Tunbull is a one man band whose aims revolve entirely around promoting himself. The fact that he even stood for the opposition leadership after their November defeat, a poisoned chalice with an almost guaranteed loss at the following election, shows that Turnbull has trouble balancing his ego and good judgement. It seems that it was only his decision to publicly bury Howard’s policies before the leadership ballot that switched a few votes back to Nelson and saved him from himself. I have no doubt that Turnbull would be less ridiculous than Nelson as leader of the opposition, but I don’t believe he would be any better. Turnbull certainly doesn’t have the ability, given the team that surrounds him, of making the Rudd Government our only one term Federal Government.
We’d all like to believe that politics should be about the battle of ideas, but in reality that’s not the case. I for one don’t believe that Malcolm Turnbull is the person who could lift the Liberals to a point where they would attempt to mount an intellectual attack on the Rudd Government, they are too mired in the politics of fear and smear. He would be leading a party that is suffering from deep internal divisions, while being one of its most divisive characters, which isn’t a recipe for healing the rifts.

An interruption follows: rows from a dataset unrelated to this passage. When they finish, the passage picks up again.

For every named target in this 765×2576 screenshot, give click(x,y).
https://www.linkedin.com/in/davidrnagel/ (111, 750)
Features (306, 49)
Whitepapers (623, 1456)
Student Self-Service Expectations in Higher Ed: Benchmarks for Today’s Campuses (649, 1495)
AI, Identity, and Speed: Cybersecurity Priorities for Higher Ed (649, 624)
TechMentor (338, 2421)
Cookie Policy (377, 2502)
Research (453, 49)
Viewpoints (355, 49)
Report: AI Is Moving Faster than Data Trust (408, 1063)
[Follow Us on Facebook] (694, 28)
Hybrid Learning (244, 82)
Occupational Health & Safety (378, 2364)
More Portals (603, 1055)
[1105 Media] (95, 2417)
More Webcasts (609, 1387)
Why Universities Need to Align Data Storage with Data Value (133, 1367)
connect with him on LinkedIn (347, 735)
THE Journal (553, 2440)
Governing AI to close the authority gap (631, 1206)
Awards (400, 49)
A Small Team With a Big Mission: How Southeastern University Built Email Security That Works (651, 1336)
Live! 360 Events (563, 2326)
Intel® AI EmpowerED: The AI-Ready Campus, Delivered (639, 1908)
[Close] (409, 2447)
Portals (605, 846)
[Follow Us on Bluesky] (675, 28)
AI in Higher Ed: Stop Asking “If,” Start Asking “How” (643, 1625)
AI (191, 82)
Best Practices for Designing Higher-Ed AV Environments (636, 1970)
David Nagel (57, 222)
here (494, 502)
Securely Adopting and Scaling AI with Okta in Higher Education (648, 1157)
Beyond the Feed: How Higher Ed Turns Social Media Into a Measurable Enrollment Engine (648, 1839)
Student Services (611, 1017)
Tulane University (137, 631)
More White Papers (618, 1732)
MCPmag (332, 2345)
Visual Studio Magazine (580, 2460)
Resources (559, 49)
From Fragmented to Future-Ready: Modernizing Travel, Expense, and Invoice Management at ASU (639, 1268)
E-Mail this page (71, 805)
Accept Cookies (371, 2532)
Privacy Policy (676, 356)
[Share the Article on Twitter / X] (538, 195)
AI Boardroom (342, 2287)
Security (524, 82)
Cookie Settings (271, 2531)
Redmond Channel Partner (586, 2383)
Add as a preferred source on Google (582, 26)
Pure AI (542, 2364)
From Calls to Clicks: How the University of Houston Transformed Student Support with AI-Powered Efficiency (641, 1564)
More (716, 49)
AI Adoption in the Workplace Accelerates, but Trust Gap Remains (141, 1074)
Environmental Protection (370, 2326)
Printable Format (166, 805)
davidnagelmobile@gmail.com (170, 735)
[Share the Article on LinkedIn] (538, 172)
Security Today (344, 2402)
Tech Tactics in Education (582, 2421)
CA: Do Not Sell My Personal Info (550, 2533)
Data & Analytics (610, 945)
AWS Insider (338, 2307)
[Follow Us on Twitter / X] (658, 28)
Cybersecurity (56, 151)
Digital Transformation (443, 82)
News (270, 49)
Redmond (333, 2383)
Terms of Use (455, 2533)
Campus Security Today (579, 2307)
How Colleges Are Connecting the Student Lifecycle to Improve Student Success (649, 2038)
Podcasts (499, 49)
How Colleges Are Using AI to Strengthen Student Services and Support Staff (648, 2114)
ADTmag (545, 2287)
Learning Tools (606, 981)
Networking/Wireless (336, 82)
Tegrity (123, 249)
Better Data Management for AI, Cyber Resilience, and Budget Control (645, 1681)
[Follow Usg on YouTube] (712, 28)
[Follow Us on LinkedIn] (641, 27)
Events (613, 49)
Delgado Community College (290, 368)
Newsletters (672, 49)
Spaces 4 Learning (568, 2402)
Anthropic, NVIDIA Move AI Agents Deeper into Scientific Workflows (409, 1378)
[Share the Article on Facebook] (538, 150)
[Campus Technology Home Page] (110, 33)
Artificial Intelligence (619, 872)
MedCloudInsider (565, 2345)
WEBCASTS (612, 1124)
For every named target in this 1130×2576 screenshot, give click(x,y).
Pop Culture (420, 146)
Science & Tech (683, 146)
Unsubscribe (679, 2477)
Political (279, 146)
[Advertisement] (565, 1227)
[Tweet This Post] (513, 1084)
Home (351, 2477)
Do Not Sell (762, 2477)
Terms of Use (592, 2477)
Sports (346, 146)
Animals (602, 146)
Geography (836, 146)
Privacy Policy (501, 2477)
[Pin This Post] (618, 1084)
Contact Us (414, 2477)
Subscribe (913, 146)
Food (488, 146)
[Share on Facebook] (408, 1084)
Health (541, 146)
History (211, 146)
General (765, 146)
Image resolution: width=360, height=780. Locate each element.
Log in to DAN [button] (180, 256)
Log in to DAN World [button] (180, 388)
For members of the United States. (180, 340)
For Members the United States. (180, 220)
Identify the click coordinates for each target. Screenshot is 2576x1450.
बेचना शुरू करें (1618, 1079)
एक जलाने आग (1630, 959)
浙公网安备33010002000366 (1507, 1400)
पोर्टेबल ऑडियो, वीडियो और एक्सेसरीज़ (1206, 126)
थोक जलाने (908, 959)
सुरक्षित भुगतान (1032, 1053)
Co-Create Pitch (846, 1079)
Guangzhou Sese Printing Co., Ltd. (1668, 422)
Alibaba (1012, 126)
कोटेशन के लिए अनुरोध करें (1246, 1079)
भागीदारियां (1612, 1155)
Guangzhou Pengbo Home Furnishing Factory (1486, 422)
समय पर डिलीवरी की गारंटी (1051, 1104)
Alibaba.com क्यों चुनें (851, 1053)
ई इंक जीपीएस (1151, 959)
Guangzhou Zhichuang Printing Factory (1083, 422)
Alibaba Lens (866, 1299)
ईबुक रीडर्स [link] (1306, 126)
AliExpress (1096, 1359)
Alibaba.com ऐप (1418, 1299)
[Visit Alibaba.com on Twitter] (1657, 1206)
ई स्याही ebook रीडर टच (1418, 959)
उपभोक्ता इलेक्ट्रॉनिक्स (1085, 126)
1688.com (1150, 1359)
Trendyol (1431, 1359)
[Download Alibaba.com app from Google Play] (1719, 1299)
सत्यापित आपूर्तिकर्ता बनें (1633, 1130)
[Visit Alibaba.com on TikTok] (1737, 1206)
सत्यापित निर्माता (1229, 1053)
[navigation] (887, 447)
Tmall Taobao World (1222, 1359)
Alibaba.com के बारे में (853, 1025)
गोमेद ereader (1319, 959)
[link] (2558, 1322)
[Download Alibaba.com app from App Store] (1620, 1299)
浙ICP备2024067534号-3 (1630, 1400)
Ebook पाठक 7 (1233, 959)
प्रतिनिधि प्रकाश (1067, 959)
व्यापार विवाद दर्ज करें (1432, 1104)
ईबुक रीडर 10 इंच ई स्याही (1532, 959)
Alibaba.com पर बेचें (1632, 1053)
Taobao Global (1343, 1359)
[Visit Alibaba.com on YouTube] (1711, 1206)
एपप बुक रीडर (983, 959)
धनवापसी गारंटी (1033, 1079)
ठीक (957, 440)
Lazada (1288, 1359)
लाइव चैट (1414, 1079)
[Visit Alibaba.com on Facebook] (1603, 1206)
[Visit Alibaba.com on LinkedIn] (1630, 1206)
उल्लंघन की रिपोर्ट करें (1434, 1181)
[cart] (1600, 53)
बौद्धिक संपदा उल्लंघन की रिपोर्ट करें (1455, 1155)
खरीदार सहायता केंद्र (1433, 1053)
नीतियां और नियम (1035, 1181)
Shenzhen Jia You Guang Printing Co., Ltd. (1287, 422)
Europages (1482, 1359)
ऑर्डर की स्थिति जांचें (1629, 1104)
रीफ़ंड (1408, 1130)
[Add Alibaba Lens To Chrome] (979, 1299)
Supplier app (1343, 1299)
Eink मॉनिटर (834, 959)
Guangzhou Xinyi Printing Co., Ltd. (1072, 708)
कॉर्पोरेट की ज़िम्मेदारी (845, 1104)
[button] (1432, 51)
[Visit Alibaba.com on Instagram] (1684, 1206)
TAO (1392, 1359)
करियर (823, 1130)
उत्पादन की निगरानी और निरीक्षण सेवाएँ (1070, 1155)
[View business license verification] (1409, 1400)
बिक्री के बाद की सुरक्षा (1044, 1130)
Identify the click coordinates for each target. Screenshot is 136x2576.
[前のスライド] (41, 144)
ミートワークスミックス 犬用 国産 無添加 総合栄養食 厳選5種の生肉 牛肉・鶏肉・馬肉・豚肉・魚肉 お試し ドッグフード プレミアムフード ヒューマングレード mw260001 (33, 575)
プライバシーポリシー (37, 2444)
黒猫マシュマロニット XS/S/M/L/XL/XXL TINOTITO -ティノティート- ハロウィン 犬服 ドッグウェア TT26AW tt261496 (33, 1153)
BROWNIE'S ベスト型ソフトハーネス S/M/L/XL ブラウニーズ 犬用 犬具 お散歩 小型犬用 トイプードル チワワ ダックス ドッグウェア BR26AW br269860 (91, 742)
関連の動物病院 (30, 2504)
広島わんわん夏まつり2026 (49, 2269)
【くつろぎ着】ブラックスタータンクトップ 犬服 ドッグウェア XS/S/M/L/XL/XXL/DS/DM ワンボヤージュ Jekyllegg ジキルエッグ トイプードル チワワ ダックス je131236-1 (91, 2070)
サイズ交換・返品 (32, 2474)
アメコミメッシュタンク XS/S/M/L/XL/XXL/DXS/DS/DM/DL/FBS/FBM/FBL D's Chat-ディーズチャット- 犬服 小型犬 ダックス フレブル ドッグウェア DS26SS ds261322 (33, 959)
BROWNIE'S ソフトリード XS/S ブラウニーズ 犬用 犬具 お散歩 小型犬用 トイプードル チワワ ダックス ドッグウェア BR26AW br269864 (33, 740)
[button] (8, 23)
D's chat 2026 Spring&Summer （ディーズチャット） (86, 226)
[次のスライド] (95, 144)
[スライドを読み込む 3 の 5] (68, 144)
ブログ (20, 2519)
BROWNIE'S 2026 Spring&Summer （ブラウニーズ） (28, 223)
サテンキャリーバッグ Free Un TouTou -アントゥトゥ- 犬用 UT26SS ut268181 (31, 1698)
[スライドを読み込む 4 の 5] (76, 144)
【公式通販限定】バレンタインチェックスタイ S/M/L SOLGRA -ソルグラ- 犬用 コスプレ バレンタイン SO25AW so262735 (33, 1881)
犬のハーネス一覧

Government is just another vehicle for Turnbull, much as the law and his multi faceted business career were before it. He may be a brilliant man who is used to success, but Turnbull does not appear, in my eyes, to be a good leader or someone who is interested in achieving anything more than winning. We’ve just had eleven years of a Prime Minister whose only goal was getting the top job and was without vision once he’d achieved it, do we really want the Liberal Party to offer that to us again?